(REQUIREMENT) Please print the data shown below without any alteration.

Saved data entries
-----
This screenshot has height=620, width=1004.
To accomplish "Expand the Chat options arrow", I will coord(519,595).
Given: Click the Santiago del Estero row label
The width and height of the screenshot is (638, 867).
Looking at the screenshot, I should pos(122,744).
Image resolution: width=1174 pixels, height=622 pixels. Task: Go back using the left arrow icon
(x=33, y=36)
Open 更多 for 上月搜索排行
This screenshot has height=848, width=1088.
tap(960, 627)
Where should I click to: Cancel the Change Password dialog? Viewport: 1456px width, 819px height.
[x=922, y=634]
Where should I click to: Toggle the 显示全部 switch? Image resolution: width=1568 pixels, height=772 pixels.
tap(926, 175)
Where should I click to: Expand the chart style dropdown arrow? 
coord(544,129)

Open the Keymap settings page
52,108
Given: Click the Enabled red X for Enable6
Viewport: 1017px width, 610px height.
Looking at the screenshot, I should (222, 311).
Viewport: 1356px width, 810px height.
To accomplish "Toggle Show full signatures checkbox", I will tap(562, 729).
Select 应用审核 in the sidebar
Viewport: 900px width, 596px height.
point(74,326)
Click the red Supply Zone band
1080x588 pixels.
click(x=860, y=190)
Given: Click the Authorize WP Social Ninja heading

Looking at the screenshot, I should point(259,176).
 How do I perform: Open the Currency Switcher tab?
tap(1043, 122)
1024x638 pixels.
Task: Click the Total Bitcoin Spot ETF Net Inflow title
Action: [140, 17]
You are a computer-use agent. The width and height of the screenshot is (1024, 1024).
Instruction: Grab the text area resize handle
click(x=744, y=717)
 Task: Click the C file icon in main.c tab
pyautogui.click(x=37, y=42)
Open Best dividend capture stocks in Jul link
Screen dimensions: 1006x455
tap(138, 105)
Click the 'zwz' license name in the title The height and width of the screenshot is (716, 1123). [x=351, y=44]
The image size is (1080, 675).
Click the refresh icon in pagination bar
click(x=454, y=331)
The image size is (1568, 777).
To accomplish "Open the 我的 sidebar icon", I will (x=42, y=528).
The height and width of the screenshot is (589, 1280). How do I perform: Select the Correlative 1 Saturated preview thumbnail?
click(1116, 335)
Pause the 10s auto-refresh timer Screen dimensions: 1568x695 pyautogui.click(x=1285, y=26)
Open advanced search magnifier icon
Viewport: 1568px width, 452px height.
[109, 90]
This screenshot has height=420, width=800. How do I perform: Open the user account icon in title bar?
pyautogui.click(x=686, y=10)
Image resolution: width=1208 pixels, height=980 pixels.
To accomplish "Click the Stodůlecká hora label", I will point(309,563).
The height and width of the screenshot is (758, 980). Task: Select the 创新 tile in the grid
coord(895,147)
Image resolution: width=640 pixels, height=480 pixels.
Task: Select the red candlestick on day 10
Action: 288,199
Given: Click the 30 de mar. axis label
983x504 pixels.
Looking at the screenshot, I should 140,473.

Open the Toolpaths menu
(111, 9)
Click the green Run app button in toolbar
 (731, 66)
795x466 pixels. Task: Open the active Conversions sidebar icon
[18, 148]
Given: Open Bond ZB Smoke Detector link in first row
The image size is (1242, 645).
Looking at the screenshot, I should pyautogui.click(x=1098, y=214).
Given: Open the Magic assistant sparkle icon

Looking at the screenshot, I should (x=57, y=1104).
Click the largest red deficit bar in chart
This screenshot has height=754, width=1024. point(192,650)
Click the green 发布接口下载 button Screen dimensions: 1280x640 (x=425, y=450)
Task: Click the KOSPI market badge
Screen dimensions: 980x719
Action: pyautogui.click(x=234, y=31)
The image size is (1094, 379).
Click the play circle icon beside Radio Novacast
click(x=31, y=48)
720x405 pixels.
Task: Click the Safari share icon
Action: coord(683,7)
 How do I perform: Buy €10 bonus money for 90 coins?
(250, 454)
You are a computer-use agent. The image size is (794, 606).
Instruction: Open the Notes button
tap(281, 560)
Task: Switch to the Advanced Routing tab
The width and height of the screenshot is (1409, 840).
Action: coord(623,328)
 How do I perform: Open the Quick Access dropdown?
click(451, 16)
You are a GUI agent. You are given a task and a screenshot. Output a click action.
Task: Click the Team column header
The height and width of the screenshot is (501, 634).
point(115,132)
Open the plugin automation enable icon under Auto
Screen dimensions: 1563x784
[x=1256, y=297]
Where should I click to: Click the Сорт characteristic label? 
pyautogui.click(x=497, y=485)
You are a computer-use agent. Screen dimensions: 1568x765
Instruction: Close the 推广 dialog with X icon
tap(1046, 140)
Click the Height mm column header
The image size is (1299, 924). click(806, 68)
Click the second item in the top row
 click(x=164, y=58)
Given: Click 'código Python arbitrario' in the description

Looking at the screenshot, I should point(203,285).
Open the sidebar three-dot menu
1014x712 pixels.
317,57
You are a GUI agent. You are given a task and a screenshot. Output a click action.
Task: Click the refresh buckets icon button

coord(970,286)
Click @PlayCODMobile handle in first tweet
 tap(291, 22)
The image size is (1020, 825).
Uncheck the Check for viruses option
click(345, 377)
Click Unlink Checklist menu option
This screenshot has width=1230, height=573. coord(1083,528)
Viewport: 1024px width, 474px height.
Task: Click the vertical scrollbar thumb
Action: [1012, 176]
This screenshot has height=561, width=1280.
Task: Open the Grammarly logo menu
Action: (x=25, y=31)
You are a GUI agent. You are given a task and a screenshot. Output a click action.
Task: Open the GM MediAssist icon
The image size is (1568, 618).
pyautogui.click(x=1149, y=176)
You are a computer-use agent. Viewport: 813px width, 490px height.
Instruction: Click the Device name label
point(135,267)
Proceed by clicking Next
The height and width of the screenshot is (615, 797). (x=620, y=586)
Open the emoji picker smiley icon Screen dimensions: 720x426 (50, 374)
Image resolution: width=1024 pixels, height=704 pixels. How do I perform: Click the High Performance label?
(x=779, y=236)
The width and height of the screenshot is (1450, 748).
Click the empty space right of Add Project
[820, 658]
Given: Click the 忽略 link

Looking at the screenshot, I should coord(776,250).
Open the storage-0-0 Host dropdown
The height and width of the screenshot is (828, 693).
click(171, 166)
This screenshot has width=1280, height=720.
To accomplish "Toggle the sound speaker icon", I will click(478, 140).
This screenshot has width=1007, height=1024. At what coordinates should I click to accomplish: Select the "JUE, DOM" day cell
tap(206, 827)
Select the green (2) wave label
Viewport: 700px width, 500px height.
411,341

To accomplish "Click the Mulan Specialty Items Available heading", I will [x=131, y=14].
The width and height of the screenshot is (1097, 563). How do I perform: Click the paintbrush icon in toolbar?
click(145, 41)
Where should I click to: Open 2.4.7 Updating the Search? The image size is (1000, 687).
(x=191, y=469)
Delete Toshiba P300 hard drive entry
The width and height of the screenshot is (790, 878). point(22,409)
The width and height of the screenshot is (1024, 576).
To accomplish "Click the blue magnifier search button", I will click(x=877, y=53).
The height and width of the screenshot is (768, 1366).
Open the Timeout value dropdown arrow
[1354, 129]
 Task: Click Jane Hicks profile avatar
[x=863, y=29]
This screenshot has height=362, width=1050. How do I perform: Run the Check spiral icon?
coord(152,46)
-----
(SOLUTION TO THIS EXERCISE)
This screenshot has height=620, width=1004.
To accomplish "Expand the Chat options arrow", I will coord(519,595).
Given: Click the Santiago del Estero row label
The width and height of the screenshot is (638, 867).
Looking at the screenshot, I should pos(122,744).
Image resolution: width=1174 pixels, height=622 pixels. Task: Go back using the left arrow icon
(x=33, y=36)
Open 更多 for 上月搜索排行
This screenshot has height=848, width=1088.
tap(960, 627)
Where should I click to: Cancel the Change Password dialog? Viewport: 1456px width, 819px height.
[x=922, y=634]
Where should I click to: Toggle the 显示全部 switch? Image resolution: width=1568 pixels, height=772 pixels.
tap(926, 175)
Where should I click to: Expand the chart style dropdown arrow? 
coord(544,129)

Open the Keymap settings page
52,108
Given: Click the Enabled red X for Enable6
Viewport: 1017px width, 610px height.
Looking at the screenshot, I should (222, 311).
Viewport: 1356px width, 810px height.
To accomplish "Toggle Show full signatures checkbox", I will tap(562, 729).
Select 应用审核 in the sidebar
Viewport: 900px width, 596px height.
point(74,326)
Click the red Supply Zone band
1080x588 pixels.
click(x=860, y=190)
Given: Click the Authorize WP Social Ninja heading

Looking at the screenshot, I should point(259,176).
 How do I perform: Open the Currency Switcher tab?
tap(1043, 122)
1024x638 pixels.
Task: Click the Total Bitcoin Spot ETF Net Inflow title
Action: [140, 17]
You are a computer-use agent. The width and height of the screenshot is (1024, 1024).
Instruction: Grab the text area resize handle
click(x=744, y=717)
 Task: Click the C file icon in main.c tab
pyautogui.click(x=37, y=42)
Open Best dividend capture stocks in Jul link
Screen dimensions: 1006x455
tap(138, 105)
Click the 'zwz' license name in the title The height and width of the screenshot is (716, 1123). [x=351, y=44]
The image size is (1080, 675).
Click the refresh icon in pagination bar
click(x=454, y=331)
The image size is (1568, 777).
To accomplish "Open the 我的 sidebar icon", I will (x=42, y=528).
The height and width of the screenshot is (589, 1280). How do I perform: Select the Correlative 1 Saturated preview thumbnail?
click(1116, 335)
Pause the 10s auto-refresh timer Screen dimensions: 1568x695 pyautogui.click(x=1285, y=26)
Open advanced search magnifier icon
Viewport: 1568px width, 452px height.
[109, 90]
This screenshot has height=420, width=800. How do I perform: Open the user account icon in title bar?
pyautogui.click(x=686, y=10)
Image resolution: width=1208 pixels, height=980 pixels.
To accomplish "Click the Stodůlecká hora label", I will point(309,563).
The height and width of the screenshot is (758, 980). Task: Select the 创新 tile in the grid
coord(895,147)
Image resolution: width=640 pixels, height=480 pixels.
Task: Select the red candlestick on day 10
Action: 288,199
Given: Click the 30 de mar. axis label
983x504 pixels.
Looking at the screenshot, I should 140,473.

Open the Toolpaths menu
(111, 9)
Click the green Run app button in toolbar
 (731, 66)
795x466 pixels. Task: Open the active Conversions sidebar icon
[18, 148]
Given: Open Bond ZB Smoke Detector link in first row
The image size is (1242, 645).
Looking at the screenshot, I should pyautogui.click(x=1098, y=214).
Given: Open the Magic assistant sparkle icon

Looking at the screenshot, I should (x=57, y=1104).
Click the largest red deficit bar in chart
This screenshot has height=754, width=1024. point(192,650)
Click the green 发布接口下载 button Screen dimensions: 1280x640 (x=425, y=450)
Task: Click the KOSPI market badge
Screen dimensions: 980x719
Action: pyautogui.click(x=234, y=31)
The image size is (1094, 379).
Click the play circle icon beside Radio Novacast
click(x=31, y=48)
720x405 pixels.
Task: Click the Safari share icon
Action: coord(683,7)
 How do I perform: Buy €10 bonus money for 90 coins?
(250, 454)
You are a computer-use agent. The image size is (794, 606).
Instruction: Open the Notes button
tap(281, 560)
Task: Switch to the Advanced Routing tab
The width and height of the screenshot is (1409, 840).
Action: coord(623,328)
 How do I perform: Open the Quick Access dropdown?
click(451, 16)
You are a GUI agent. You are given a task and a screenshot. Output a click action.
Task: Click the Team column header
The height and width of the screenshot is (501, 634).
point(115,132)
Open the plugin automation enable icon under Auto
Screen dimensions: 1563x784
[x=1256, y=297]
Where should I click to: Click the Сорт characteristic label? 
pyautogui.click(x=497, y=485)
You are a computer-use agent. Screen dimensions: 1568x765
Instruction: Close the 推广 dialog with X icon
tap(1046, 140)
Click the Height mm column header
The image size is (1299, 924). click(806, 68)
Click the second item in the top row
 click(x=164, y=58)
Given: Click 'código Python arbitrario' in the description

Looking at the screenshot, I should point(203,285).
Open the sidebar three-dot menu
1014x712 pixels.
317,57
You are a GUI agent. You are given a task and a screenshot. Output a click action.
Task: Click the refresh buckets icon button

coord(970,286)
Click @PlayCODMobile handle in first tweet
 tap(291, 22)
The image size is (1020, 825).
Uncheck the Check for viruses option
click(345, 377)
Click Unlink Checklist menu option
This screenshot has width=1230, height=573. coord(1083,528)
Viewport: 1024px width, 474px height.
Task: Click the vertical scrollbar thumb
Action: [1012, 176]
This screenshot has height=561, width=1280.
Task: Open the Grammarly logo menu
Action: (x=25, y=31)
You are a GUI agent. You are given a task and a screenshot. Output a click action.
Task: Open the GM MediAssist icon
The image size is (1568, 618).
pyautogui.click(x=1149, y=176)
You are a computer-use agent. Viewport: 813px width, 490px height.
Instruction: Click the Device name label
point(135,267)
Proceed by clicking Next
The height and width of the screenshot is (615, 797). (x=620, y=586)
Open the emoji picker smiley icon Screen dimensions: 720x426 (50, 374)
Image resolution: width=1024 pixels, height=704 pixels. How do I perform: Click the High Performance label?
(x=779, y=236)
The width and height of the screenshot is (1450, 748).
Click the empty space right of Add Project
[820, 658]
Given: Click the 忽略 link

Looking at the screenshot, I should coord(776,250).
Open the storage-0-0 Host dropdown
The height and width of the screenshot is (828, 693).
click(171, 166)
This screenshot has width=1280, height=720.
To accomplish "Toggle the sound speaker icon", I will click(478, 140).
This screenshot has width=1007, height=1024. At what coordinates should I click to accomplish: Select the "JUE, DOM" day cell
tap(206, 827)
Select the green (2) wave label
Viewport: 700px width, 500px height.
411,341

To accomplish "Click the Mulan Specialty Items Available heading", I will [x=131, y=14].
The width and height of the screenshot is (1097, 563). How do I perform: Click the paintbrush icon in toolbar?
click(145, 41)
Where should I click to: Open 2.4.7 Updating the Search? The image size is (1000, 687).
(x=191, y=469)
Delete Toshiba P300 hard drive entry
The width and height of the screenshot is (790, 878). point(22,409)
The width and height of the screenshot is (1024, 576).
To accomplish "Click the blue magnifier search button", I will click(x=877, y=53).
The height and width of the screenshot is (768, 1366).
Open the Timeout value dropdown arrow
[1354, 129]
 Task: Click Jane Hicks profile avatar
[x=863, y=29]
This screenshot has height=362, width=1050. How do I perform: Run the Check spiral icon?
coord(152,46)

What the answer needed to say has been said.